資金繰りが苦しい企業のためのセーフティネット融資の真価とは?

中小企業の融資制度の中には、セーフティネットと呼ばれる制度が存在します。この制度の特徴は、経済不信によって経営に深刻な悪影響を受けた中小企業を守るために作られた安全策という位置づけです。このセーフティネットの内容について、今回は簡単に説明していきます。
セーフティネット制度は、1号から8号まで定義があり、そのどれかに該当していれば、この制度の恩恵を受けることができます。ここでは、その具体的な内容についてみていきます。
1号は連鎖倒産を防止する目的です。民事再生手続きをおこなっている大企業に対して債権があり、それによって資金調達に支障が出ている中小企業に対しての支援策です。
2号は取引先企業のリストラ等の事業活動の制限、つまり、生産や販売等の事業縮小の影響を受けた中小企業を救済する目的で作られています。大企業がこのような事業縮小をすれば、下請けである中小企業への発注数が激減し、それによって中小企業の経営が急激に悪化することに対しての緩衝材としても役割を持っています。
3号は事故等の原因による突発的災害に対しての措置です。ここでいう事故とは、人為的な原因による事故を指します。従業員や経営者、取引相手などに影響を与える事故が発生した場合、経営を維持するために、保証付きの融資を受けることができます。
4号は自然災害を原因とする突発的災害に対しての保証です。この場合、融資の対象になるのは、災害地域内に1年以上の事業を継続的に展開しており、災害を受けたあとの3ヶ月の利益額が、前年同月期の平常時の利益に比べて20%以上落ちた場合です。
5号は業況の悪化している業種の中小企業です。業況が悪化している業種というのは、認定概要という資料が存在し、毎年変わっています。そこに定義されている業種で、かつ、各自治体の長の認可を得た中小企業が対象となります。
6号は取引金融機関の破綻による経営不振に対する措置です。簡単に言えば、今まで取引や融資をしていた金融機関が破綻した場合、中小企業は資金繰りが一気に厳しくなるので、その中小企業を支援するという名目で、融資を受けられるようにするのです。
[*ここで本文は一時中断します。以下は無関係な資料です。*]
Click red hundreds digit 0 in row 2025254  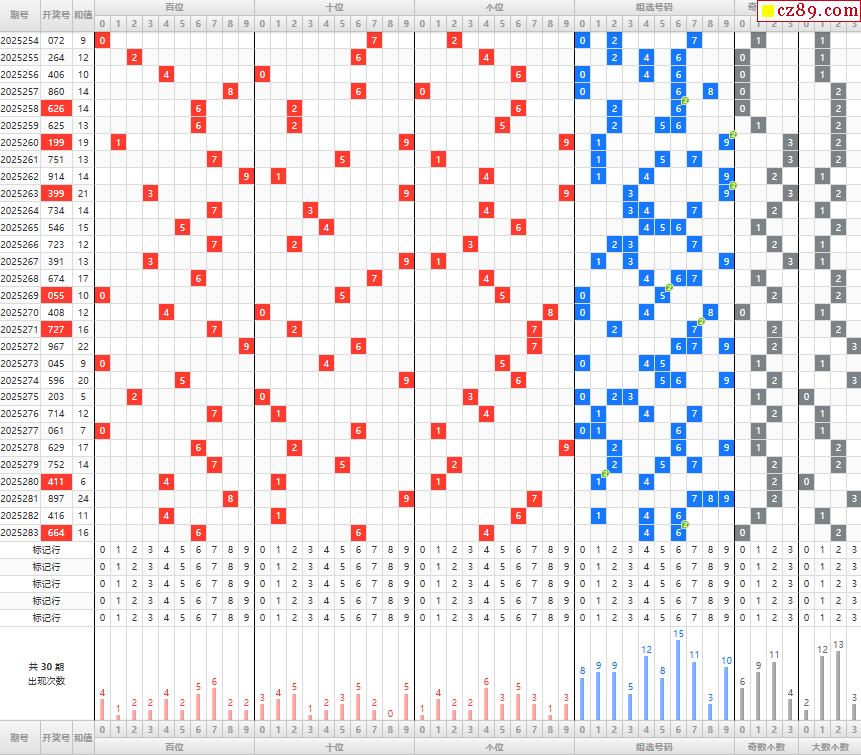[x=102, y=40]
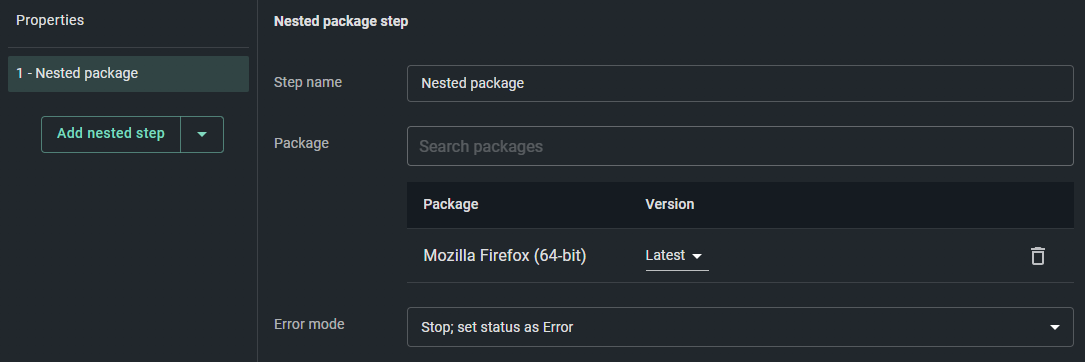Delete the Mozilla Firefox package with trash icon
The image size is (1085, 362).
(x=1037, y=256)
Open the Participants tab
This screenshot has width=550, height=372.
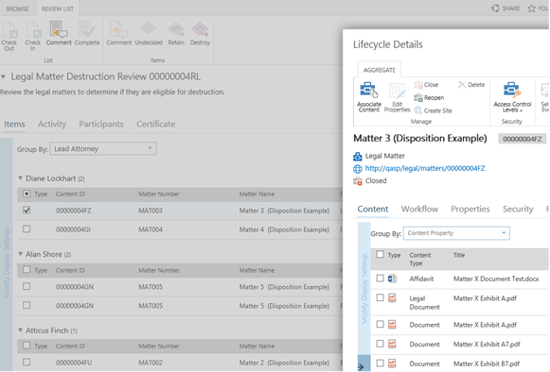click(x=101, y=124)
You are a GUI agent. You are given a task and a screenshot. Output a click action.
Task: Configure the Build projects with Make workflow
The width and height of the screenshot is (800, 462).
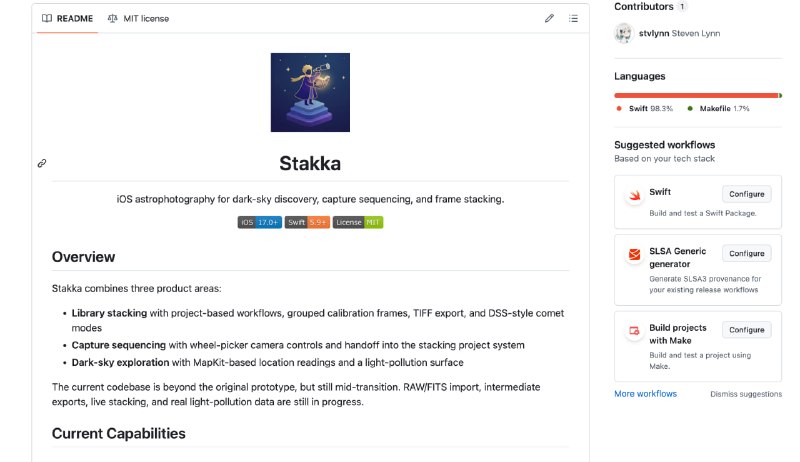(x=746, y=329)
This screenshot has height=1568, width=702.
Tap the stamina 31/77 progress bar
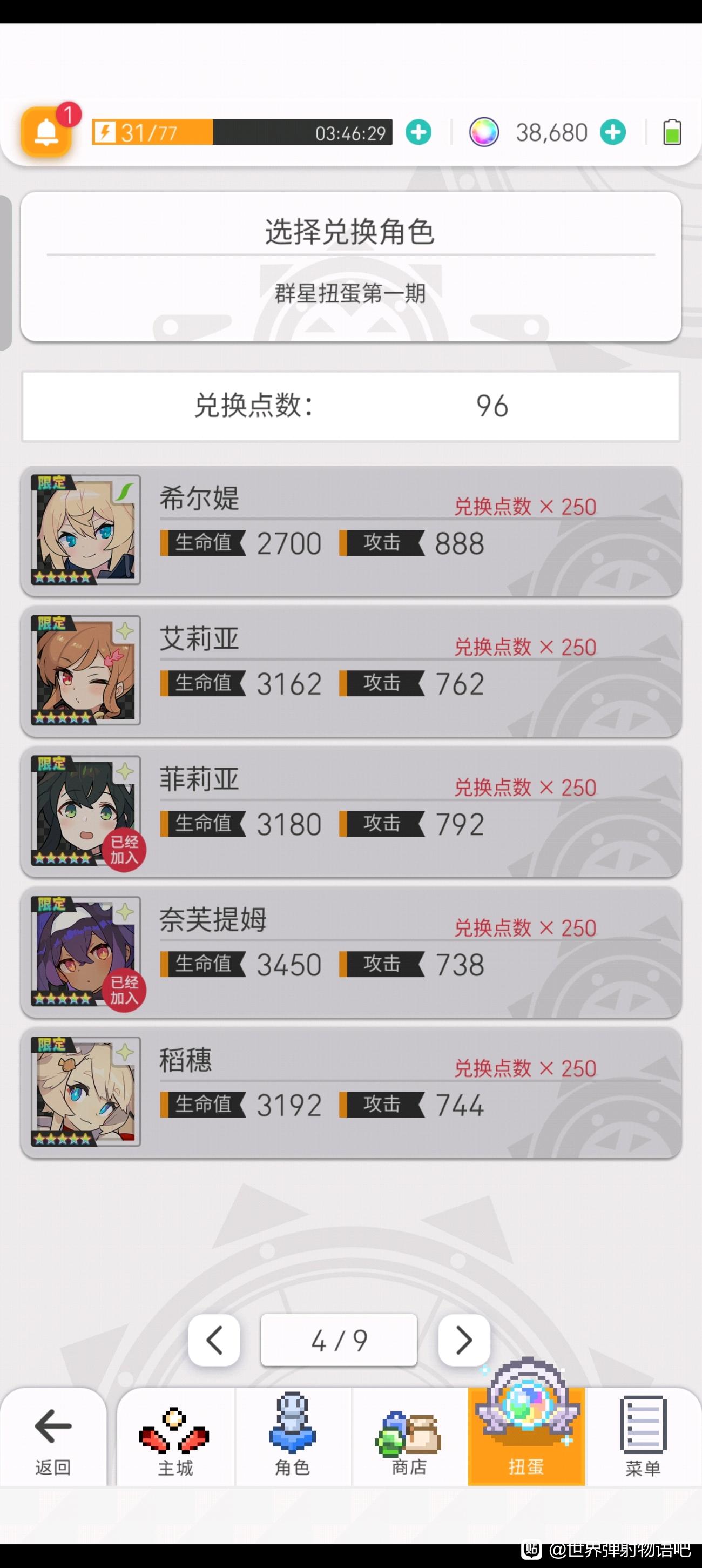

7号は金融機関経営の合理化に伴う金融取引の調整と言われるものです。7号と次に紹介する8号は若干わかりにくいので、まとめて説明します。8号は金融機関の整理回収に対しての貸付債権の譲渡です。この二つは、金融機関の合理化によって、中小企業が悪影響や損害を被ったとき、ほかの金融機関が一時的に、中小企業に保証付きの融資を与えることができるシステムです。ここでいう合理化とは、金融機関の事業縮小に伴う支店の減少、つまり、普段取引に利用していた最寄りの金融機関が無くなってしまった場合などを指します。
以上8天のうち、該当するものが一つでもあれば、セーフティネットを利用することができます。中小企業にとって、このような救済策は非常に重要になります。特に重視されるのは1号、5号の二つです。中小企業は、その大半が大企業と何らかの関わりを持っています。大企業ほど景気の影響を受けやすいものはありません。そのしわ寄せが中小企業に来るのを防ぐのがセーフティネットなのです。